(Element and text position data)

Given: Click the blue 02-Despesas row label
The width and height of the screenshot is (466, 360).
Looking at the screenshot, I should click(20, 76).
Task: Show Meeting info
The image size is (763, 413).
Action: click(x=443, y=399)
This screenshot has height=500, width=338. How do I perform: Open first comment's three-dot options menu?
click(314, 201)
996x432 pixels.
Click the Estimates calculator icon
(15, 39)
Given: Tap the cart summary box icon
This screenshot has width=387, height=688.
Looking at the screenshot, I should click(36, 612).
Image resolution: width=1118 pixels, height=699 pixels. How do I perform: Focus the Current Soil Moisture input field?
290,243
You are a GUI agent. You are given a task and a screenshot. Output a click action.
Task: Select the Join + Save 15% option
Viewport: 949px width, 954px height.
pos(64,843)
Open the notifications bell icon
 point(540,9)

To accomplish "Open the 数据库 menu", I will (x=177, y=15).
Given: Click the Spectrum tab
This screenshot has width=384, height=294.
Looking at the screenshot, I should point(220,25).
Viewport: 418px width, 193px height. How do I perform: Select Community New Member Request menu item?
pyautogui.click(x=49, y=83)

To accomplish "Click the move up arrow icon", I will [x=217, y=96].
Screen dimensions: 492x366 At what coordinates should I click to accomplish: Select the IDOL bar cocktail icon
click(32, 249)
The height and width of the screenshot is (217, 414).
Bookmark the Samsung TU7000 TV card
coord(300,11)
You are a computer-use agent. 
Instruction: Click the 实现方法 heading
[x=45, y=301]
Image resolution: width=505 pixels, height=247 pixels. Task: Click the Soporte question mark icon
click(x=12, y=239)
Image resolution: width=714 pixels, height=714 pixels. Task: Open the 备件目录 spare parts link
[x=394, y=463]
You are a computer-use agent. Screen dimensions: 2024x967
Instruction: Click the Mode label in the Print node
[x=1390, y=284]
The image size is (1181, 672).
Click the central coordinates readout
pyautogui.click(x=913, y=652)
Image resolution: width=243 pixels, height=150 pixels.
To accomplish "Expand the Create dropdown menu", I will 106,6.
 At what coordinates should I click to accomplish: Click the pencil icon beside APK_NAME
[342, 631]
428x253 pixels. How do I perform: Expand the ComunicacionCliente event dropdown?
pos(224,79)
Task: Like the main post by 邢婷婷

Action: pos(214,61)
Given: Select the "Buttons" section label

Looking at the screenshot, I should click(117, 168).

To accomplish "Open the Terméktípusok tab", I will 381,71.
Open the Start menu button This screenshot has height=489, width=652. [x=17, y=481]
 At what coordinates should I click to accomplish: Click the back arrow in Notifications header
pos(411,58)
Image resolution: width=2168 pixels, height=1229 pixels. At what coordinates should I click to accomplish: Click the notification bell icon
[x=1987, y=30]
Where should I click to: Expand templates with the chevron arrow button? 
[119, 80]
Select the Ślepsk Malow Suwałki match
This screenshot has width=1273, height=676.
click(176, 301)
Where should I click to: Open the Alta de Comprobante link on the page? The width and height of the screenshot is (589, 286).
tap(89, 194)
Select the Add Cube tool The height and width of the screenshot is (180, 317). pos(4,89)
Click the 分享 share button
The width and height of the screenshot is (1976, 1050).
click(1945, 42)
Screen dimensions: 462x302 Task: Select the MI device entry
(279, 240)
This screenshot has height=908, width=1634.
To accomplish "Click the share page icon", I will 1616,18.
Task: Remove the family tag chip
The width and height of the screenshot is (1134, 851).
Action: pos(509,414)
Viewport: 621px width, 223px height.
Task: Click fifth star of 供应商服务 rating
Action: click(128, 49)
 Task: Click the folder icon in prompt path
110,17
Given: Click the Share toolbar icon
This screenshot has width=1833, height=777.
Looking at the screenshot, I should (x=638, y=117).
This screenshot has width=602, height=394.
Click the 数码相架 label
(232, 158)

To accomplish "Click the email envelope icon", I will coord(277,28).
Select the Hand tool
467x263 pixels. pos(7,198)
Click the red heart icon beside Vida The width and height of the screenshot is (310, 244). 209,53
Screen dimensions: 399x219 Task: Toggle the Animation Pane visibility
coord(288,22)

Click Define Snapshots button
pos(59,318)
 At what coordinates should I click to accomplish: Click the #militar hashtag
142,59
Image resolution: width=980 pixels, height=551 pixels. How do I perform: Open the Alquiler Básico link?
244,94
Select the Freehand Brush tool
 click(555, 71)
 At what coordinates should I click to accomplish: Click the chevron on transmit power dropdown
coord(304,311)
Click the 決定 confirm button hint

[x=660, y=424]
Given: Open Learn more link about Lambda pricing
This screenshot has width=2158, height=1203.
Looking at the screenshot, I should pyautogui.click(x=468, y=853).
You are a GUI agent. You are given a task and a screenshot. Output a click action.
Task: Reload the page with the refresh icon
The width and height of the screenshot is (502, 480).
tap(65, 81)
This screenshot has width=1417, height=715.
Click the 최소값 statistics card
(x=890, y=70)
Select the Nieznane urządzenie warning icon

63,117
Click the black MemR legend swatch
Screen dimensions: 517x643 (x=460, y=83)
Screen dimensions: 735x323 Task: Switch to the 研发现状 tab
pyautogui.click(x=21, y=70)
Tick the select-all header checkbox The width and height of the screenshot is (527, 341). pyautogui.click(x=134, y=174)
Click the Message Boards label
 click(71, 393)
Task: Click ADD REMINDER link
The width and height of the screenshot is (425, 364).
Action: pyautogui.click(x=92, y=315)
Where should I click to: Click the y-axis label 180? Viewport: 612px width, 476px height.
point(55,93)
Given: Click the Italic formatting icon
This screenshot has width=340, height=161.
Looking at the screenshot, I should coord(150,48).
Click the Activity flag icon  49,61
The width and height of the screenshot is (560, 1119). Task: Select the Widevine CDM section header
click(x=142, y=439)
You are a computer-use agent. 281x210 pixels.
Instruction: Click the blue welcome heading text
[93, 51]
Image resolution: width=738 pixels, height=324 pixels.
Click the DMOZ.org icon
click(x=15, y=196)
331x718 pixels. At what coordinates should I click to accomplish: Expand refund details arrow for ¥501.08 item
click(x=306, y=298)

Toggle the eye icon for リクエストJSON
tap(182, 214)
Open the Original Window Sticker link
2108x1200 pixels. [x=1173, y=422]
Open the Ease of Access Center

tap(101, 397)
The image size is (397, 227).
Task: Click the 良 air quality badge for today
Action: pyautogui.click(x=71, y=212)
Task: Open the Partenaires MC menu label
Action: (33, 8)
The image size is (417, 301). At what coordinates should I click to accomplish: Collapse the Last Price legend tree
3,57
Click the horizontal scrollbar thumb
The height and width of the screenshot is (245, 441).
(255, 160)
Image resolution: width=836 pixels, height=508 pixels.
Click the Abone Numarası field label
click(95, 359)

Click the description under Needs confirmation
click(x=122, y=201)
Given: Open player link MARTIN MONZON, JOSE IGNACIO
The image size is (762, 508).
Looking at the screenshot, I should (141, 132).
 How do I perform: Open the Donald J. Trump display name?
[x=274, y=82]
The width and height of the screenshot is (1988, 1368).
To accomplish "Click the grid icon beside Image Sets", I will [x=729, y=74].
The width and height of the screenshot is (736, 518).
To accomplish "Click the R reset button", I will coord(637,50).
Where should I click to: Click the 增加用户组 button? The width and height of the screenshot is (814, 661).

Instructions to follow: Lay out the entries above as a JSON list of strings, with one string for each line and blank lines omitted.

Solution to the exercise:
[
  "Given: Click the blue 02-Despesas row label",
  "The width and height of the screenshot is (466, 360).",
  "Looking at the screenshot, I should click(20, 76).",
  "Task: Show Meeting info",
  "The image size is (763, 413).",
  "Action: click(x=443, y=399)",
  "This screenshot has height=500, width=338. How do I perform: Open first comment's three-dot options menu?",
  "click(314, 201)",
  "996x432 pixels.",
  "Click the Estimates calculator icon",
  "(15, 39)",
  "Given: Tap the cart summary box icon",
  "This screenshot has width=387, height=688.",
  "Looking at the screenshot, I should click(36, 612).",
  "Image resolution: width=1118 pixels, height=699 pixels. How do I perform: Focus the Current Soil Moisture input field?",
  "290,243",
  "You are a GUI agent. You are given a task and a screenshot. Output a click action.",
  "Task: Select the Join + Save 15% option",
  "Viewport: 949px width, 954px height.",
  "pos(64,843)",
  "Open the notifications bell icon",
  " point(540,9)",
  "To accomplish \"Open the 数据库 menu\", I will (x=177, y=15).",
  "Given: Click the Spectrum tab",
  "This screenshot has width=384, height=294.",
  "Looking at the screenshot, I should point(220,25).",
  "Viewport: 418px width, 193px height. How do I perform: Select Community New Member Request menu item?",
  "pyautogui.click(x=49, y=83)",
  "To accomplish \"Click the move up arrow icon\", I will [x=217, y=96].",
  "Screen dimensions: 492x366 At what coordinates should I click to accomplish: Select the IDOL bar cocktail icon",
  "click(32, 249)",
  "The height and width of the screenshot is (217, 414).",
  "Bookmark the Samsung TU7000 TV card",
  "coord(300,11)",
  "You are a computer-use agent. ",
  "Instruction: Click the 实现方法 heading",
  "[x=45, y=301]",
  "Image resolution: width=505 pixels, height=247 pixels. Task: Click the Soporte question mark icon",
  "click(x=12, y=239)",
  "Image resolution: width=714 pixels, height=714 pixels. Task: Open the 备件目录 spare parts link",
  "[x=394, y=463]",
  "You are a computer-use agent. Screen dimensions: 2024x967",
  "Instruction: Click the Mode label in the Print node",
  "[x=1390, y=284]",
  "The image size is (1181, 672).",
  "Click the central coordinates readout",
  "pyautogui.click(x=913, y=652)",
  "Image resolution: width=243 pixels, height=150 pixels.",
  "To accomplish \"Expand the Create dropdown menu\", I will 106,6.",
  " At what coordinates should I click to accomplish: Click the pencil icon beside APK_NAME",
  "[342, 631]",
  "428x253 pixels. How do I perform: Expand the ComunicacionCliente event dropdown?",
  "pos(224,79)",
  "Task: Like the main post by 邢婷婷",
  "Action: pos(214,61)",
  "Given: Select the \"Buttons\" section label",
  "Looking at the screenshot, I should click(117, 168).",
  "To accomplish \"Open the Terméktípusok tab\", I will 381,71.",
  "Open the Start menu button This screenshot has height=489, width=652. [x=17, y=481]",
  " At what coordinates should I click to accomplish: Click the back arrow in Notifications header",
  "pos(411,58)",
  "Image resolution: width=2168 pixels, height=1229 pixels. At what coordinates should I click to accomplish: Click the notification bell icon",
  "[x=1987, y=30]",
  "Where should I click to: Expand templates with the chevron arrow button? ",
  "[119, 80]",
  "Select the Ślepsk Malow Suwałki match",
  "This screenshot has width=1273, height=676.",
  "click(176, 301)",
  "Where should I click to: Open the Alta de Comprobante link on the page? The width and height of the screenshot is (589, 286).",
  "tap(89, 194)",
  "Select the Add Cube tool The height and width of the screenshot is (180, 317). pos(4,89)",
  "Click the 分享 share button",
  "The width and height of the screenshot is (1976, 1050).",
  "click(1945, 42)",
  "Screen dimensions: 462x302 Task: Select the MI device entry",
  "(279, 240)",
  "This screenshot has height=908, width=1634.",
  "To accomplish \"Click the share page icon\", I will 1616,18.",
  "Task: Remove the family tag chip",
  "The width and height of the screenshot is (1134, 851).",
  "Action: pos(509,414)",
  "Viewport: 621px width, 223px height.",
  "Task: Click fifth star of 供应商服务 rating",
  "Action: click(128, 49)",
  " Task: Click the folder icon in prompt path",
  "110,17",
  "Given: Click the Share toolbar icon",
  "This screenshot has width=1833, height=777.",
  "Looking at the screenshot, I should (x=638, y=117).",
  "This screenshot has width=602, height=394.",
  "Click the 数码相架 label",
  "(232, 158)",
  "To accomplish \"Click the email envelope icon\", I will coord(277,28).",
  "Select the Hand tool",
  "467x263 pixels. pos(7,198)",
  "Click the red heart icon beside Vida The width and height of the screenshot is (310, 244). 209,53",
  "Screen dimensions: 399x219 Task: Toggle the Animation Pane visibility",
  "coord(288,22)",
  "Click Define Snapshots button",
  "pos(59,318)",
  " At what coordinates should I click to accomplish: Click the #militar hashtag",
  "142,59",
  "Image resolution: width=980 pixels, height=551 pixels. How do I perform: Open the Alquiler Básico link?",
  "244,94",
  "Select the Freehand Brush tool",
  " click(555, 71)",
  " At what coordinates should I click to accomplish: Click the chevron on transmit power dropdown",
  "coord(304,311)",
  "Click the 決定 confirm button hint",
  "[x=660, y=424]",
  "Given: Open Learn more link about Lambda pricing",
  "This screenshot has width=2158, height=1203.",
  "Looking at the screenshot, I should pyautogui.click(x=468, y=853).",
  "You are a GUI agent. You are given a task and a screenshot. Output a click action.",
  "Task: Reload the page with the refresh icon",
  "The width and height of the screenshot is (502, 480).",
  "tap(65, 81)",
  "This screenshot has width=1417, height=715.",
  "Click the 최소값 statistics card",
  "(x=890, y=70)",
  "Select the Nieznane urządzenie warning icon",
  "63,117",
  "Click the black MemR legend swatch",
  "Screen dimensions: 517x643 (x=460, y=83)",
  "Screen dimensions: 735x323 Task: Switch to the 研发现状 tab",
  "pyautogui.click(x=21, y=70)",
  "Tick the select-all header checkbox The width and height of the screenshot is (527, 341). pyautogui.click(x=134, y=174)",
  "Click the Message Boards label",
  " click(71, 393)",
  "Task: Click ADD REMINDER link",
  "The width and height of the screenshot is (425, 364).",
  "Action: pyautogui.click(x=92, y=315)",
  "Where should I click to: Click the y-axis label 180? Viewport: 612px width, 476px height.",
  "point(55,93)",
  "Given: Click the Italic formatting icon",
  "This screenshot has width=340, height=161.",
  "Looking at the screenshot, I should coord(150,48).",
  "Click the Activity flag icon  49,61",
  "The width and height of the screenshot is (560, 1119). Task: Select the Widevine CDM section header",
  "click(x=142, y=439)",
  "You are a computer-use agent. 281x210 pixels.",
  "Instruction: Click the blue welcome heading text",
  "[93, 51]",
  "Image resolution: width=738 pixels, height=324 pixels.",
  "Click the DMOZ.org icon",
  "click(x=15, y=196)",
  "331x718 pixels. At what coordinates should I click to accomplish: Expand refund details arrow for ¥501.08 item",
  "click(x=306, y=298)",
  "Toggle the eye icon for リクエストJSON",
  "tap(182, 214)",
  "Open the Original Window Sticker link",
  "2108x1200 pixels. [x=1173, y=422]",
  "Open the Ease of Access Center",
  "tap(101, 397)",
  "The image size is (397, 227).",
  "Task: Click the 良 air quality badge for today",
  "Action: pyautogui.click(x=71, y=212)",
  "Task: Open the Partenaires MC menu label",
  "Action: (33, 8)",
  "The image size is (417, 301). At what coordinates should I click to accomplish: Collapse the Last Price legend tree",
  "3,57",
  "Click the horizontal scrollbar thumb",
  "The height and width of the screenshot is (245, 441).",
  "(255, 160)",
  "Image resolution: width=836 pixels, height=508 pixels.",
  "Click the Abone Numarası field label",
  "click(95, 359)",
  "Click the description under Needs confirmation",
  "click(x=122, y=201)",
  "Given: Open player link MARTIN MONZON, JOSE IGNACIO",
  "The image size is (762, 508).",
  "Looking at the screenshot, I should (141, 132).",
  " How do I perform: Open the Donald J. Trump display name?",
  "[x=274, y=82]",
  "The width and height of the screenshot is (1988, 1368).",
  "To accomplish \"Click the grid icon beside Image Sets\", I will [x=729, y=74].",
  "The width and height of the screenshot is (736, 518).",
  "To accomplish \"Click the R reset button\", I will coord(637,50).",
  "Where should I click to: Click the 增加用户组 button? The width and height of the screenshot is (814, 661)."
]